Enter NoSQL databases with Log-Structured Merge Trees (and new problems)

About a decade ago, we started seeing a number of “NoSQL” storage systems address this problem via Log-structured merge (LSM) trees, which reduce the cost of making small writes by only performing larger append-only writes to disk.

Rather than performing “in-place” writes (where a small change to an existing page requires reading/writing that entire page from/to disk), LSM trees queue up several new updates (including deletes!) into pages and write them as a single batch to disk. In particular, all writes in an LSM tree are performed to a sorted table maintained in memory, which is then flushed to disk as an immutable batch when of sufficient size (as a “sorted string table”, or SSTable). This reduces the cost of making small writes.

In an LSM tree, all updates are first written a sorted table in memory, and then flushed to disk as an immutable batch, stored as an SSTable, which is often indexed in memory. Source: igvita.com

This architecture — which has been adopted by many “NoSQL” databases like LevelDB, Google BigTable, Cassandra, MongoDB (WiredTiger), and InfluxDB — may seem great at first. Yet it introduces other tradeoffs: higher memory requirements and poor secondary index support.

*Required tasks*
a – Answer these questions using the passage on LSM trees:
(i) What is the immutable batch flushed to disk called?
(ii) Which databases does it name as having adopted this architecture?
(iii) What two tradeoffs does it say the architecture introduces?
b – Extend the passage on LSM trees by writing what comes after its final sentence.

*Given information*

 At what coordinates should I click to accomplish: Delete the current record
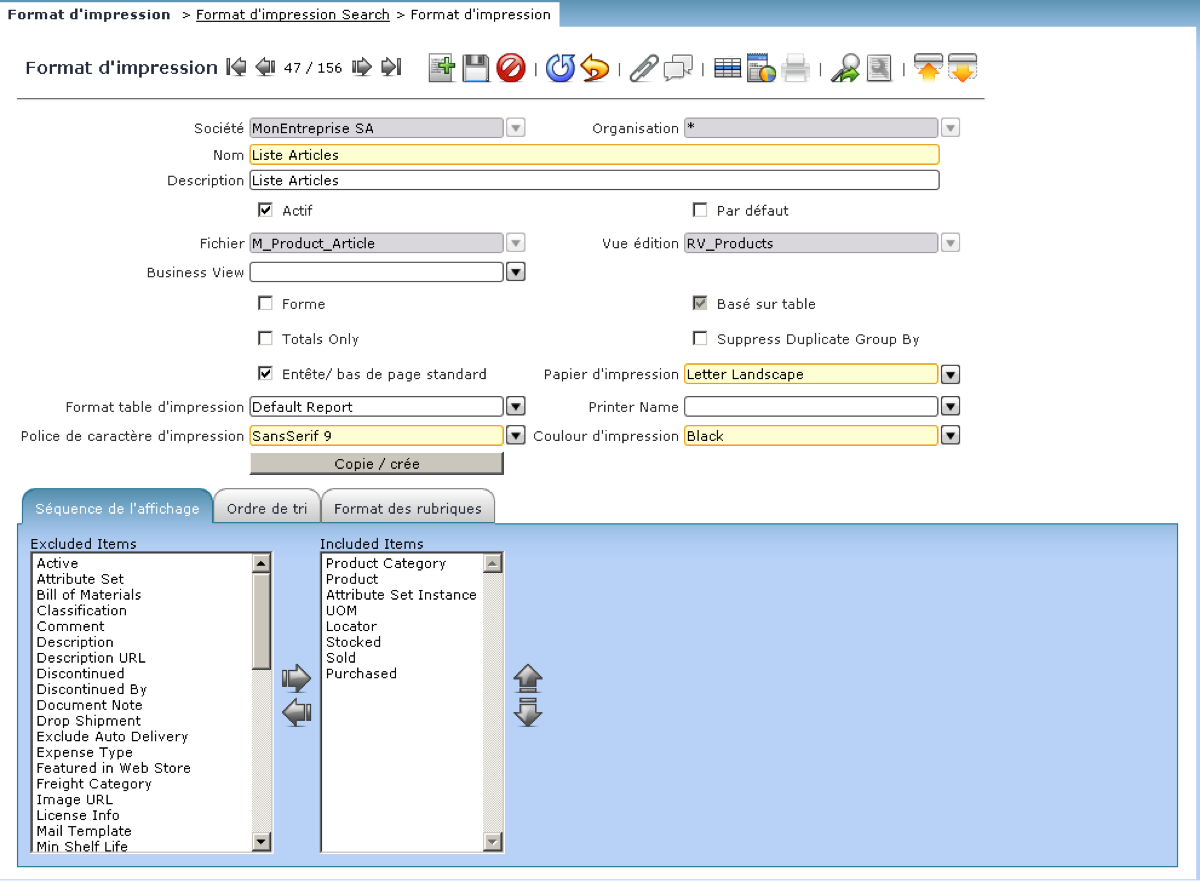tap(510, 68)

*Answers to each task*
a –
(i) A "sorted string table", or SSTable.
(ii) LevelDB, Google BigTable, Cassandra, MongoDB (WiredTiger), and InfluxDB.
(iii) Higher memory requirements and poor secondary index support.

b –
Higher-memory requirements: Unlike in a B-tree, in an LSM tree there is no single ordering: no global index to give us a sorted order over all keys. Consequently, looking up a value for a key gets more complex: first, check the memory table for the latest version of the key; otherwise, look to (potentially many) on-disk tables to find the latest value associated with that key. To avoid excessive disk I/O (and if the values themselves are large, such as the webpage content stored in Google’s BigTable), indexes for all SSTables may be kept entirely in memory, which in turn increases memory requirements.

Poor secondary index support: Given that they lack any global sorted order, LSM trees do not naturally support secondary indexes. Various systems have added some additional support, such as by duplicating the data in a different order. Or, they emulate support for richer predicates by building their primary key as the concatenation of multiple values. Yet this approach comes with the cost of requiring a larger scan among these keys at query time, thus supporting only items with a limited cardinality (e.g., discrete values, not numeric ones).

There is a better approach to this problem. Let’s start by better understanding time-series data.

Time-series data is different

Let’s take a step back, and look at the original problem that relational databases were designed to solve. Starting from IBM’s seminal System R in the mid-1970s, relational databases were employed for what became known as online transaction processing (OLTP).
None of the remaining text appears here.